On his recent trip to Kenya, President
Barack Obama talked about such rights in a joint press conference
with Kenyatta.
“As an African-American in the United
States, I am painfully aware of the history of what happens when
people are treated differently under the law,” Obama said at the
time.
“I've been consistent all across
Africa on this. I believe in the principle of treating people
equally under the law. The state should not discriminate against
people based on their sexual orientation,” he added.
In speaking with CNN, Kenyatta said
that to Kenyans gay rights “is not an issue.”

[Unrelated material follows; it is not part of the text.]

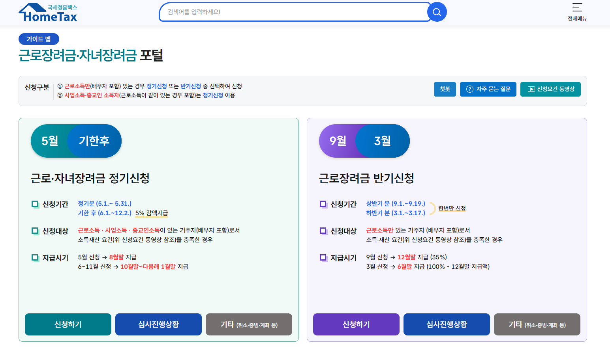Switch to the 기한후 tab
This screenshot has width=610, height=352.
pos(95,141)
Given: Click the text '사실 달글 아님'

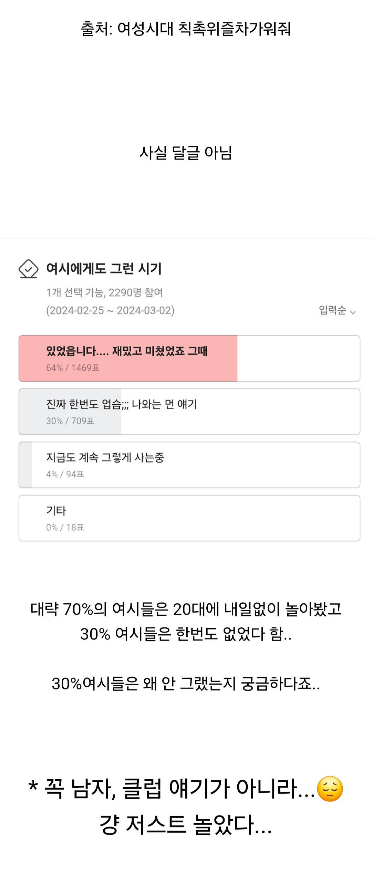Looking at the screenshot, I should pos(186,153).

“Let me make it clear to you, I'll
put it this way. All right? Think first and foremost we're all saying
that whatever society you come from, the principal aim is that you
must give the people, you know, their right to choose. Now, where we
are, and on the level of development that we are at, I am not saying
that these people don't have their rights. That’s not what I’m
saying. I am just saying that the majority, the majority in our
society do not wish to legalize this issue of gay rights,” Kenyatta
said on CNN's Fareed
Zakaria GPS.
“People in Kenya are not at this
point entitled. And that’s exactly what I said when we were with
President Obama. To them this is not an issue. That they are going to
put at the center. They have more pressing issues. However, that said
I am also and will not allow people to persecute any individuals or
to beat them or to torture them.”
“But what we're saying is that as a
society we do not accept some of these values. And this is where I'm
saying we've got to get synergies. You're not going to create the
United States of America or Great Britain or the Netherlands in Kenya
or in Nigeria or in Senegal or overnight. And we were to understand
that these are processes and they'll take time,” he added.